I was wandering around in a tag sale one day and came across an old chipboard guitar case, which seemed like the perfect candidate for an unusual table.  So, I headed to my shop with my $5 purchase and got to work.

Step 1: Materials & Tools Required

The materials I used were:

- an old chipboard guitar case
- 3 metal conduit couplers
- an 8' section of metal electrical conduit
- epoxy glue
- a piece of scrap mdf board (roughly the length & width of the guitar case)
- scrap 1x2 pieces of pine
- screws
- primer & paint

The tools used were:

- drill and bits
- screwdriver
- jig saw

Step 2: Make the Platform

I needed a ridged base to attach the legs to, and reinforcement for the case, so I cut a piece of mdf board about 3/4" narrower than the guitar case.  Then, from the inside of the case I screwed the case to the mdf board.

Step 3: Attach the Legs

To attach the legs, I drilled three holes in the bottom of the mdf board at the locations where I wanted the legs to be.  I then epoxied the three metal conduit couplers into these holes and let the epoxy cure for the recommended time.

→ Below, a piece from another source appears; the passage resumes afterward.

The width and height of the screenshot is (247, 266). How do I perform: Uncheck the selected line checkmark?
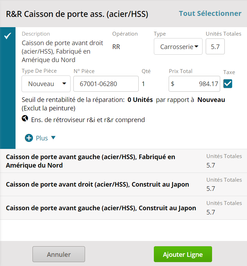pos(8,36)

While the epoxy was curing, I cut the metal conduit to the length needed for each leg.  After the epoxy had cured, I fastened each leg in place using the set-screw on each coupler.

Step 4: Reinforce the Top

Not knowing exactly what would wind up being placed on this table, I made a couple of reinforcements to keep the lid from eventually sagging.  I made these from some scrap 1x2 pieces of pine, cutting them to the height of the inside, and simply set them in place.  I thought about gluing them in, but I wanted to leave the reinforcement in the wide part of the case somewhat moveable in case we ever wanted to store something inside the case.

With these reinforcements in place, the top is very sturdy.

Step 5: Prime & Paint

The final step was to prime and paint the case.  I removed the legs (by loosening the set screws), taped off the latches and handle, and primed and painted the case using spray cans.

This was an easy & fun project to undertake, and makes for an interesting conversation piece!